With Nippon’s vast experience in the international market, the management team has been working over the past two years and has further enhanced the process. It has taken incremental measures to ensure adherence to its investment mandate. The firm has predefined templates for the duration and credit risk that funds can take based on their mandate. These ranges become the boundaries within which a manager operates. Periodic reviews are done based on the quality of the credit to determine whether a change in position is required.

Kotak Bond Short Term Fund

  • Star Rating: 4 stars
  • Analyst Rating: Neutral (regular plan), Silver (direct plan)
  • Average Credit Quality: AAA
  • Fund Manager: Deepak Agrawal
  • Inception: May 2002
  • Return: 7.55% (1 year), 8.04% (3 year), 7.58% (5 year), 7.72% (since inception)
  • Morningstar Analyst: Nehal Meshram
  • Date of Analysis: December 2020
  • Expense Ratio: 1.16 % (regular plan), 0.34% (direct plan)
  • Assets under management: Rs 16,608 crore (March 2021)
  • Modified Duration: 1.68
  • Interest Rate Sensitivity: Medium
  • Fund Overview

The fund stands out for its conservative approach. The manager tries to maintain portfolio duration between 1 and 3 years and has adhered strictly to the investment mandate. Deepak Agrawal invests in corporate bonds, government securities/state development loans, and money market instruments. The fund aims to keep 75%-80% of assets in AAA corporate bonds and invests in PSU and quality private names with strong parentage such as Bajaj Finance, Tata Capital, and Reliance Industries. Contrary to many of its short-term bond peers, it does not take lower credit bets.

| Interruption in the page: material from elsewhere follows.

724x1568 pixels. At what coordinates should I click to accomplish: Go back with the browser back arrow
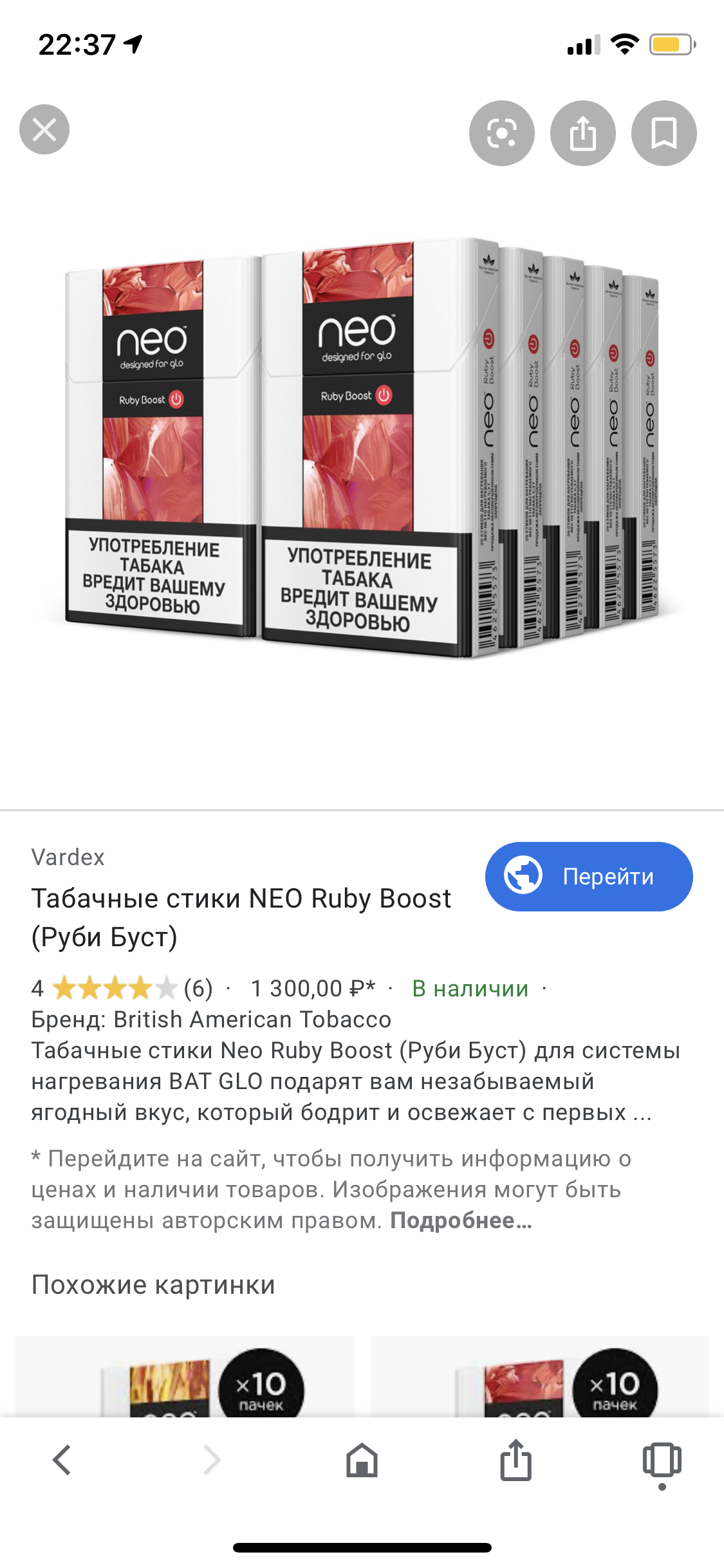coord(62,1459)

The process is research-based with an emphasis on safety and liquidity. The fund is more focused towards taking small duration bets and invests primarily in high-quality credits. The manager seeks to identify duration bets through macroeconomic factors, by incorporating the views of internal and external economists.

Credit analysis is divided into banking, nonbanking financial companies, and manufacturing debt and further demarcated into three buckets based on the strength of the business, management, and corporate governance standards. Surveillance has shot up after the recent spate of downgrades in the market. The NBFC and housing finance sector, which was evaluated on a quarterly basis, is now tracked monthly. The team also keeps a check on the sponsor debt and evaluates asset liability profile monthly rather than quarterly. It also leverages the expertise of the equity team at Kotak Mutual Fund and Kotak Bank.

The qualitative assessment is then followed by rigorous quantitative analysis, wherein financial metrics such as leverage, coverage, and solvency ratios are considered. The manager follows a proprietary model to determine the exposure in each issuer. The robust risk-monitoring team ensures that the limits are being adhered to.